僕の何となく予想したのとは違う方向に行って、それゆえ面白かった。
いがらしみきおは、やっぱりすごい、と思った。

ちょっとわかりにくい話だなと思いつつファンだったのだが、最終巻になって、ようやくそのわけがわかった。予想される物語の推移は、たいてい何事かが「うまくゆく」か、「うまくいかないか」のどちらかの経緯なのだが、この物語は、そのどちらでもないあわいの道を意図的に歩いたものだったのだ。

僕がもっとも興味を持っていた、ただの老人で何もしない村の「神様」が、最終巻で死ぬ。神様だから〈今日がオレの 死ぐ日だ〉と、わかっていながら死ぬ。
彼は、その前後に、金を使うのがいやで村にきた、失敗ばかりの迷惑な若者が、行き当たりばったりな経緯で村長に立候補するのを見て、こういう。

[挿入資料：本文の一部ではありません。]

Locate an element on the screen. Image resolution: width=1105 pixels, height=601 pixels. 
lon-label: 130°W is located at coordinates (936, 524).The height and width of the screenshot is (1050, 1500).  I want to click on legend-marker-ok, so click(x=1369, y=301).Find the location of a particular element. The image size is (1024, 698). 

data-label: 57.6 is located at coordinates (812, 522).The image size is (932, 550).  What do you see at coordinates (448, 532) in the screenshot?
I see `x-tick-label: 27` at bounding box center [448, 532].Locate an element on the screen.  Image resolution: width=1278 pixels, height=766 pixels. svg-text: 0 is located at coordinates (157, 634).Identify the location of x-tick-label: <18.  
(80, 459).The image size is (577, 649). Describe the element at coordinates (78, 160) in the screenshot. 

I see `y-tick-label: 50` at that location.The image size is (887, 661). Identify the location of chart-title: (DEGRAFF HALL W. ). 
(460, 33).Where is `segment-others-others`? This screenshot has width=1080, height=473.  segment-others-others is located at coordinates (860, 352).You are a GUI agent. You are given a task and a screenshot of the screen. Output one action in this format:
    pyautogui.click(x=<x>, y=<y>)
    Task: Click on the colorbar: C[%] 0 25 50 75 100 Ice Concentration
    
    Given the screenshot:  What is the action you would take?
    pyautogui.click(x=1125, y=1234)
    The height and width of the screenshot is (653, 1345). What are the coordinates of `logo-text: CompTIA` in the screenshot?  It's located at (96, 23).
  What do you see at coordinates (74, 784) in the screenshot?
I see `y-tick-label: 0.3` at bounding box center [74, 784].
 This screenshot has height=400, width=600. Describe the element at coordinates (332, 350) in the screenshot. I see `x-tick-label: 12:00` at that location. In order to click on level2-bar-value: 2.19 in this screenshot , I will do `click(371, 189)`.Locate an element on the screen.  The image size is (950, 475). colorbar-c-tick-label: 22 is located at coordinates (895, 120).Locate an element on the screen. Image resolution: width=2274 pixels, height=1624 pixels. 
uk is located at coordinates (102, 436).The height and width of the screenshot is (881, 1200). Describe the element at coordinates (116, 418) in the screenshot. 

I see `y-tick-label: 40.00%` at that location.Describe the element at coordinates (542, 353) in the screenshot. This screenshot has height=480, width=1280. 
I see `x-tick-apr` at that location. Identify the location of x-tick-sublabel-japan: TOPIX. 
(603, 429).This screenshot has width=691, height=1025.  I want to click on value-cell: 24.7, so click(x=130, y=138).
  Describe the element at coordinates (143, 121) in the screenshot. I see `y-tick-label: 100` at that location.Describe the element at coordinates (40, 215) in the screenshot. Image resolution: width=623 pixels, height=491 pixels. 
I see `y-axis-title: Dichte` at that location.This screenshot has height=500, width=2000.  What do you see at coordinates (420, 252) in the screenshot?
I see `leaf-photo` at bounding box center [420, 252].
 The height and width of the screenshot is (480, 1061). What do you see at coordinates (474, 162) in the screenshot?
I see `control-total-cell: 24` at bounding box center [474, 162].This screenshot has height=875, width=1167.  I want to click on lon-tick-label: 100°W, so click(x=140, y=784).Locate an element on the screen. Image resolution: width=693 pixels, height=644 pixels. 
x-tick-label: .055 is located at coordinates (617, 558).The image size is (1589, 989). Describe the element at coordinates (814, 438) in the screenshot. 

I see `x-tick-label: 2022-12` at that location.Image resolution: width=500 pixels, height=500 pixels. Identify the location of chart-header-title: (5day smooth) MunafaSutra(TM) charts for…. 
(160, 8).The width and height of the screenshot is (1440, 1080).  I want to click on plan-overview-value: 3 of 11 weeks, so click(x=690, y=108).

〈なぬやっても うまぐ行がねのぬ、 なぬがやんのを 絶対やめね。〉
〈そりゃあ 人間つうのが おもろいがらだべ。〉
そして、ただの老人のように崖から落ちて死ぬのだ。

〈神様はなぬもすねえのさ、 死ぐ日が来たら 死ぐさ。〉
〈人間だったら そうは行がねべな、なぬがすんだべな。〉

いがらしは、あとがきで書いている。
昔なら、金を捨て、モノを捨てる人間を清いとか聖人だとかいったが、今はただ迷惑でうざったいだけだ。でも、もしそんな奴がいたら、というのが作品の動機だったと。そもそも今の世の90%を金とモノによる苦労が成しているとすれば、彼には残り10%の苦労だけがふりかかるだろうと。
残り10%の苦労とは何か。生きがい、老い、死、愛、お金じゃどうしようもない問題。そう、まるで大昔に覚者がいったような、大昔から人間が抱えてきた問題になってしまう。
人間はそのことを、ずーーっと考えてきた。

〈ずーっと考えたけど、なんともしようがなかった問題です。むしろ、「なんともしようがないだろう」という答えが出たような気さえします。
 つまり、この「かむろば村へ」という作品では、人間の問題がなにも解決していないのです。せめてオカネがあれば、と思うのみです。〉

大昔、ある思想家が「人間は人間の解決できる問題しか持っていない」といったような気がする。彼はオカネの問題を解決しようと格闘したらしい。でも、今はこういうふうに「なんともしようがない」と、小さな村ですら、思うほかない時代なんですかね。そういっちゃうと、すごくつまらない話になって、作品を小さくしてしまう気がするけど。

でも読後の、この感動は何なんでしょうね。
物語は、あいかわらず何も解決せず、同じように世界が続くことを暗示して終わります。
そこで何かが読者に残って終わる。いがらし本人も、この物語の一読者にすぎないような気がする不思議なマンガでした。